The Government has signed the Economic Crime and Corporate Transparency Act 2023 (Commencement No. 6 and Transitional Provisions) Regulations 2025, activating the next phase of Companies House reform from Tuesday 18 November 2025. From that date, identity verification becomes a legal requirement for new directors and is phased in for existing directors and people with significant control (PSCs) over 12 months, according to Companies House.
Key offences created by the 2023 Act also switch on. Section 43 makes it an offence for an individual to act as a director, or for a company to permit it, unless the individual’s identity has been verified. Section 44 separately makes it an offence for a person to act as a director if their appointment has not been notified to the registrar within the statutory deadline. These provisions are designed to ensure verified, up‑to‑date director data on the public register.
The commencement also brings into force updates to the directors’ disqualification regime. Amendments to the Company Directors Disqualification Act 1986 and the Northern Ireland Order allow disqualification for persistent breaches of relevant companies legislation, including repeated filing failures and identity‑verification defaults. This widens what can count as a ‘default’ beyond convictions to include financial penalties.
Transitional rules for existing directors are central to compliance planning. For anyone who became a director before 18 November 2025, the company must deliver an identity‑verification statement for that individual at the same time as it files its next confirmation statement within a 12‑month transitional period. During that window, the Act’s prohibition on acting while unverified is paused until the company reaches its next confirmation‑statement filing point. Companies with an overdue confirmation statement on 18 November 2025 face a shorter grace period that ends once they file or at the end of 2 December 2025, whichever is earlier. (These timings are set in the Commencement No. 6 Regulations.)
PSCs are subject to a separate timetable. For existing PSCs who are also directors (and whose particulars are not protected), their ‘appointed day’ for initial verification aligns with the company’s first review period ending within the year after 18 November 2025. For existing PSCs who are not directors, the appointed day is tied to the first day of the month shown for their date of birth on the register, with a 14‑day window to submit a verification statement; Companies House gives the example of a PSC with “March 1990” starting on 1 March 2026. New PSCs registered after 18 November 2025 must verify within 14 days of registration.
The reforms also remove the need for companies to maintain local statutory registers of directors, directors’ residential addresses, secretaries and PSCs from 18 November 2025. Those records move to Companies House as the definitive source, while companies must still maintain their own register of members. Companies will be expected to notify Companies House of changes to PSC details within 14 days of having confirmation of a change.

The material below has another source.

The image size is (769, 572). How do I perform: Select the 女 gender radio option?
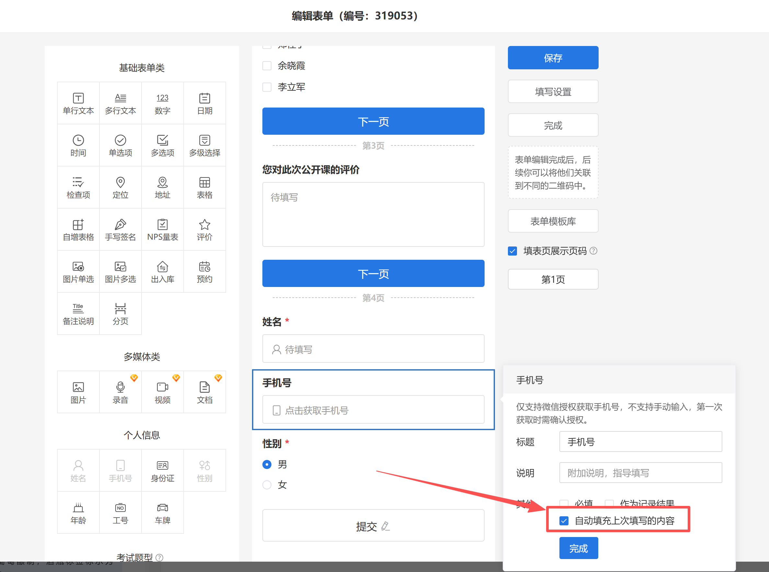coord(267,485)
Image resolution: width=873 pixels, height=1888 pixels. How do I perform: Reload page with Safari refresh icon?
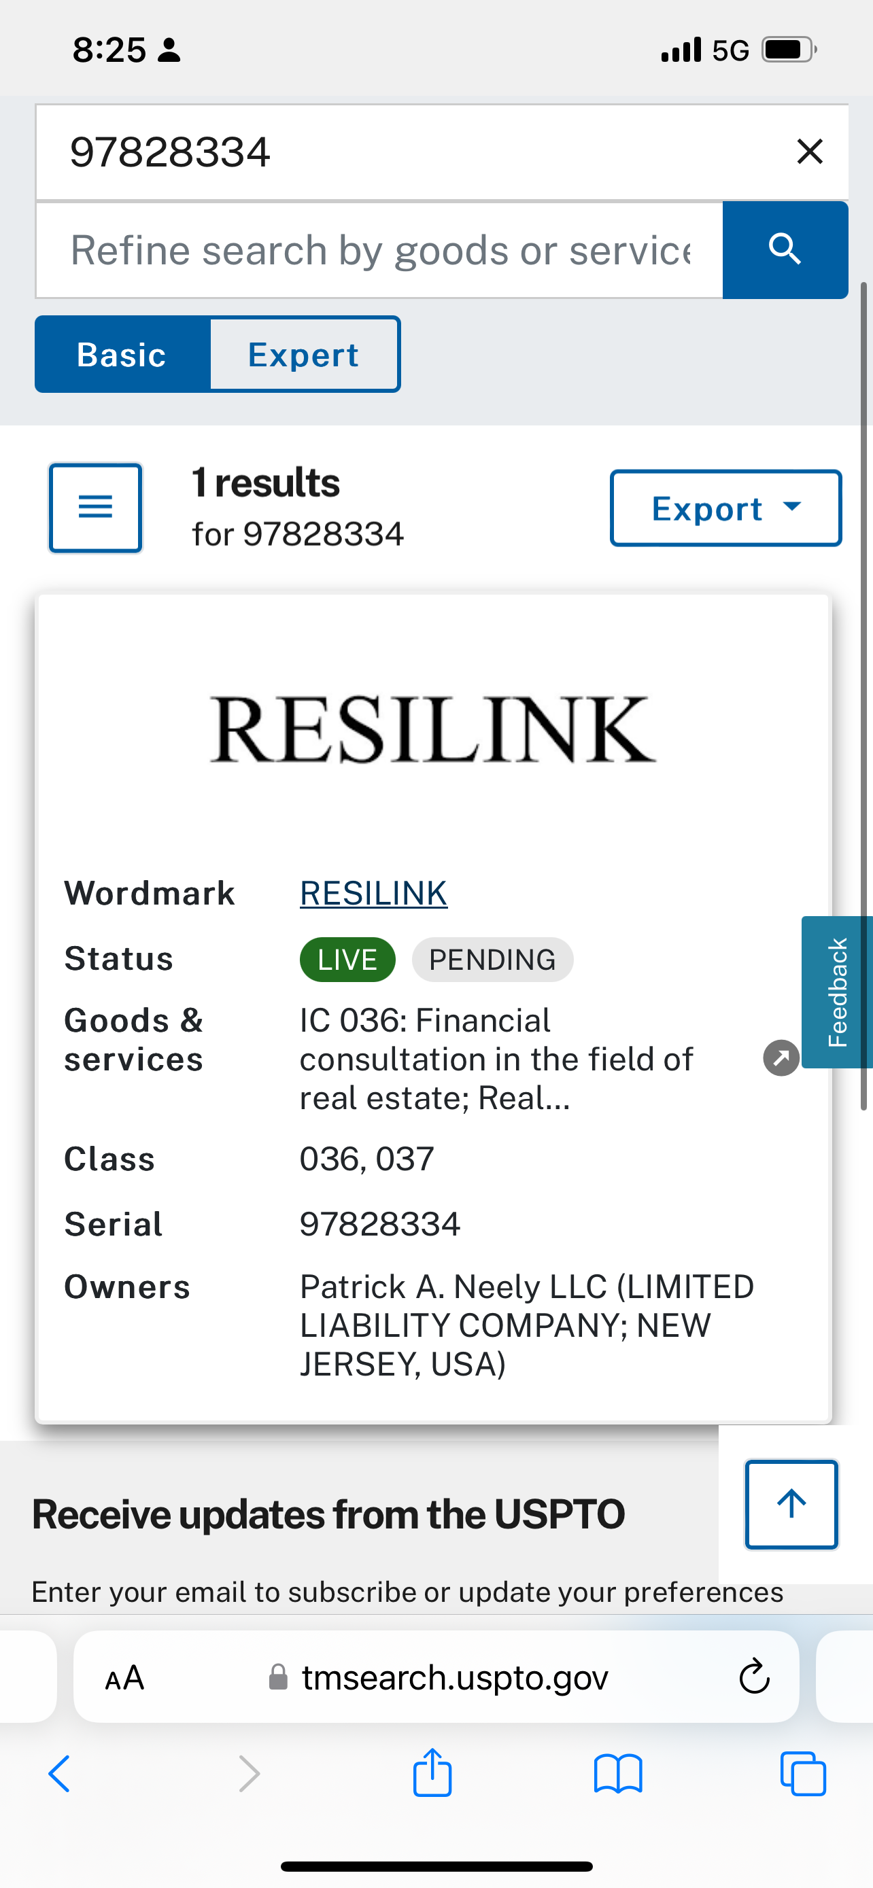coord(754,1676)
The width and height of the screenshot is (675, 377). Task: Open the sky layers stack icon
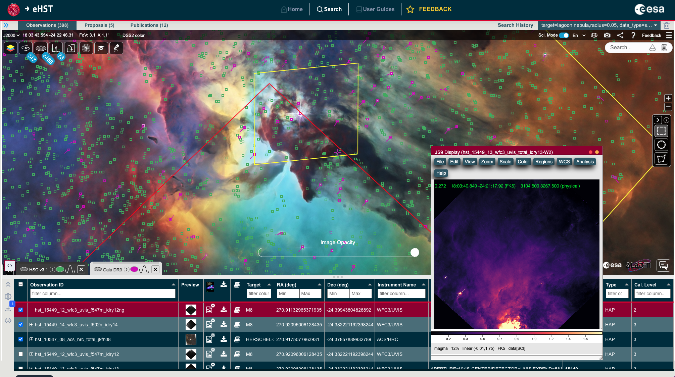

For company secretaries, the practical sequence is clear. First, ensure every serving director verifies their identity and has a Companies House personal code ready ahead of the next confirmation statement after 18 November 2025. Second, map PSC verification deadlines using the appointed‑day rules, paying particular attention to PSCs who are not directors, whose 14‑day windows run from the first day of their birth month in 2026. Third, switch internal processes from maintaining local officer and PSC registers to prompt central filings with Companies House.
From 18 November 2025, newly appointed directors must be verified before acting and must not act until the company has filed the appointment notice. For existing directors, the prohibition on acting while unverified bites immediately after the relevant confirmation‑statement delivery period unless the identity‑verification statement has been filed on time. This sequencing is intended to avoid disrupting governance while directing compliance effort to known filing points.
Some elements are deferred. The Commencement No. 6 Regulations do not yet start provisions requiring registrable relevant legal entities (corporate PSCs) to maintain a verified ‘registered officer’, nor the service‑address obligations for corporate directors and RLEs. Companies House also confirms that identity‑verification requirements for limited partnerships, corporate directors, corporate LLP members and officers of corporate PSCs will commence later.
Public access to sensitive verification data remains restricted. Individuals receive a personal code to connect their verified identity to each role; this code is used in filings but is not a public identifier, and verification material submitted through GOV.UK One Login is not placed on the public record.
Enforcement will scale with the regime. Acting as a director while unverified, or before the appointment has been notified, is a summary offence; repeated non‑compliance with filing and verification duties can now support a disqualification order. Companies House has said it will take a proportionate approach to enforcement during the transition, but penalties and disqualification are available where necessary.
The immediate task for boards is to fix verification into routine corporate housekeeping: align director and PSC verification with confirmation‑statement cycles, update appointment procedures so no director acts before filing and verification, and retire local officer and PSC registers in favour of prompt filings to the central register from 18 November 2025. That approach will minimise exposure to the new offences and the strengthened disqualification regime while meeting the statutory timetable.